Este cenário também testemunhou os significativos prejuízos econômicos infligidos aos estabelecimentos comerciais. Estoques foram dizimados e propriedades danificadas, acarretando perdas financeiras tanto para empresários quanto para moradores locais. Além disso a queda da atividade econômica regional teve impacto imediato.

A contaminação da água, sobretudo pela leptospirose, emergiu como uma preocupação adicional no contato com a água. Cartilhas informativas estão sendo amplamente difundidas, destacando medidas profiláticas, como a administração de medicamentos, visando a prevenção dessa enfermidade.

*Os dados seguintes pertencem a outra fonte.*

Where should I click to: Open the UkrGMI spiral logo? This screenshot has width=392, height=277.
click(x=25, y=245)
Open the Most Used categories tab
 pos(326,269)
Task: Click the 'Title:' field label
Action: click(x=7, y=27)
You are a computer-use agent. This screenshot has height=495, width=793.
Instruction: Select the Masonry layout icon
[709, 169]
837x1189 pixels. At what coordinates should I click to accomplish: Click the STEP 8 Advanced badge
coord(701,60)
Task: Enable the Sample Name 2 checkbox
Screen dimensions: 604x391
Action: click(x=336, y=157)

O assoreamento do Rio Taquari é uma observação recorrente a cada período chuvoso subsequente, temos a impressão de que o leito do rio já está preenchido de cascalhos não tendo mais a profundidade de antes, a vegetação ribeirinha também foi destruída, plantas que demoraram anos para se desenvolver nas encostas foram arrancadas com a força da água, hoje olhamos para o rio e notamos a destruição desse ecossistema, que com muito trabalho demorará dezenas de anos para retornar a normalidade.

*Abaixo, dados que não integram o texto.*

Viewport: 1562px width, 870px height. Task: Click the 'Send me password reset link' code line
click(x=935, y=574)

Além dos danos materiais e ambientais, as enchentes acarretam consequências sociais e emocionais profundas. Recordamos com pesar as vítimas, indivíduos queridos que faziam parte da comunidade, mas que foram subitamente vitimados pelas águas durante a inundação de setembro de 2023. A crença inicial dos residentes de que seria apenas mais uma enchente amplificou os traumas psicológicos causados pela perda de entes queridos e de pertences pessoais. Essa situação gera uma incerteza quanto ao futuro, com o temor constante da perda do sustento e das economias acumuladas ao longo de toda uma vida. Neste contexto, destaca-se a necessidade urgente de apoio psicossocial.

Diante da crescente frequência e intensidade das enchentes, é crucial que sejam implementadas medidas de mitigação e adaptação para reduzir seus impactos. Isso inclui investimentos em infraestrutura, planejamento urbano sustentável, gestão integrada de recursos hídricos e ações de conscientização e preparação da população para lidar com eventos extremos.

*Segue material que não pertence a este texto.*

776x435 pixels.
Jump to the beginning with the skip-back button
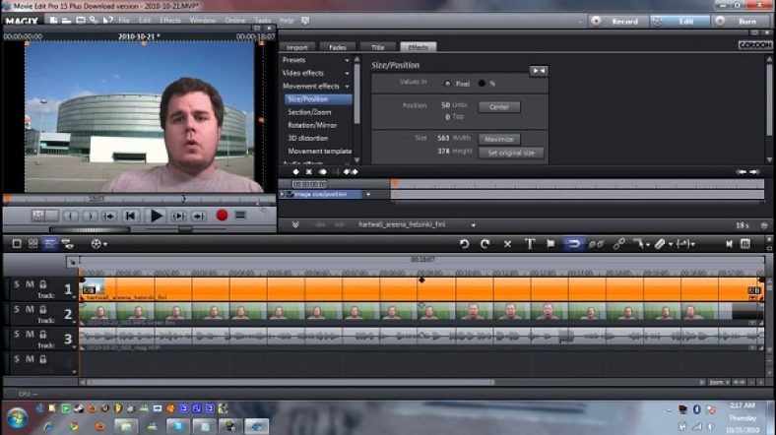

As enchentes representam uma ameaça séria para a cidade de Muçum e para o bem-estar das pessoas, ocasionando danos materiais, econômicos, ambientais e emocionais consideráveis. É crucial que governos, comunidades e instituições unam esforços para desenvolver estratégias eficazes de prevenção, resposta e recuperação, visando proteger vidas, propriedades e o meio ambiente diante deste desafio em constante crescimento.

Para uma compreensão mais aprofundada da história recomenda-se a leitura do livro Muçum: Princesa das Pontes, de 1988, escrito pelo renomado escritor encantadense Gino Ferri.

A história antiga relata das cheias do Rio Nilo no Antigo Egito, que eram de extrema importância para a civilização egípcia, pois proporcionavam fertilidade às terras por meio do limo depositado durante as inundações. Esse ciclo de inundação e recuo das águas do Nilo permitia o cultivo abundante de alimentos, sustentando a população e possibilitando o florescimento da sociedade egípcia. No entanto, essas cheias também poderiam causar destruição, inundando áreas habitadas e destruindo colheitas, o que exigia uma organização social complexa para lidar com os efeitos adversos; a partir desse olhar as enchentes representam um desafio multifacetado que requer uma abordagem abrangente. O artigo destaca a lacuna entre o conhecimento existente sobre o tema e sua aplicação prática, ressaltando a necessidade de políticas eficazes de gestão ambiental e urbanística. O autor enfatiza a importância de uma visão holística e da colaboração entre diferentes áreas, como ciência, política e prática, para enfrentar esse problema de forma eficaz. A construção de cidades resilientes e a proteção da qualidade de vida dos habitantes emergem como objetivos cruciais nesse contexto.